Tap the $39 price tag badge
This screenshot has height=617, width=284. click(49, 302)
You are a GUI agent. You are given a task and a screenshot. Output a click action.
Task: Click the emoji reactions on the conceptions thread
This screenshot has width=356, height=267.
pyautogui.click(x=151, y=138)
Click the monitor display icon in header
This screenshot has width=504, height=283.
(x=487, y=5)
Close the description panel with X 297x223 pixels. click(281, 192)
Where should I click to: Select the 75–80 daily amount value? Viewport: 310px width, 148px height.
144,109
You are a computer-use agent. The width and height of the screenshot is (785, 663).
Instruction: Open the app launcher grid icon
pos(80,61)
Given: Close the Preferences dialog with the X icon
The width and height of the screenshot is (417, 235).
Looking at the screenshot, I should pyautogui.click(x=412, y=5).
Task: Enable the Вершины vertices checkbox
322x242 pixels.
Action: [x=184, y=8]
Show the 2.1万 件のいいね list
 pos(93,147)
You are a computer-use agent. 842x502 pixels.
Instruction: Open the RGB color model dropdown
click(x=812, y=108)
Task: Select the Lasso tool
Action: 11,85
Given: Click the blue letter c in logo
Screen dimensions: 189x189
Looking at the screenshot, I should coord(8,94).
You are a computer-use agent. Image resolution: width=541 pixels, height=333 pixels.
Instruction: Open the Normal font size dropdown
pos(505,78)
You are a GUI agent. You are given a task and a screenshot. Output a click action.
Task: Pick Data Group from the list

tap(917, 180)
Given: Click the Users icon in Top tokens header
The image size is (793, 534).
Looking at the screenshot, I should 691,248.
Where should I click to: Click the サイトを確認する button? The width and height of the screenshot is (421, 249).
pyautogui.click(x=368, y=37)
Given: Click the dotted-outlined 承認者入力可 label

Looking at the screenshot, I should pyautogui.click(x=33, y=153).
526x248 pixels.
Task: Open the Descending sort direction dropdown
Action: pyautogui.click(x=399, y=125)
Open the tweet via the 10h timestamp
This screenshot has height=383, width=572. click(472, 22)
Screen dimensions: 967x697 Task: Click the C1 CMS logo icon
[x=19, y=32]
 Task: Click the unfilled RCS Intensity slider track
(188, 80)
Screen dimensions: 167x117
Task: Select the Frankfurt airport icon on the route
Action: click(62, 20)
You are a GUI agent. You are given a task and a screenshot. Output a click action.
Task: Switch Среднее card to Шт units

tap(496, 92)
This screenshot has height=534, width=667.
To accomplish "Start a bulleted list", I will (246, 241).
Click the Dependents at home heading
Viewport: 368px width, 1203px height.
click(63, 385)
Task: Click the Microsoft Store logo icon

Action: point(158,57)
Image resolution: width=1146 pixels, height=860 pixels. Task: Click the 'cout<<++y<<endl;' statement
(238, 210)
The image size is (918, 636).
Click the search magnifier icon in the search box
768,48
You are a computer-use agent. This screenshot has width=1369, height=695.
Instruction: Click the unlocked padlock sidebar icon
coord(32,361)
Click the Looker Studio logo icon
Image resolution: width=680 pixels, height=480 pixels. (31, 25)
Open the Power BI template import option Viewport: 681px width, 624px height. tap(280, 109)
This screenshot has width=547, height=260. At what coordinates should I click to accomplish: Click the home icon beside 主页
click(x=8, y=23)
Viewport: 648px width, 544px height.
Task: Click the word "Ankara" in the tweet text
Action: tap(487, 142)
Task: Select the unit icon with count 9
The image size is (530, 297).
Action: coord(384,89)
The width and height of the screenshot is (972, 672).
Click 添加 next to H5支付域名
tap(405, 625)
______________________________
**HOW TO COMPLETE THIS TASK:**
Look for the string "computer" in the listing above and copy every line holding it.

**WRITTEN ANSWER:**
You are a computer-use agent. The width and height of the screenshot is (785, 663).
You are a computer-use agent. 842x502 pixels.
You are a computer-use agent. Image resolution: width=541 pixels, height=333 pixels.
You are a computer-use agent. This screenshot has width=1369, height=695.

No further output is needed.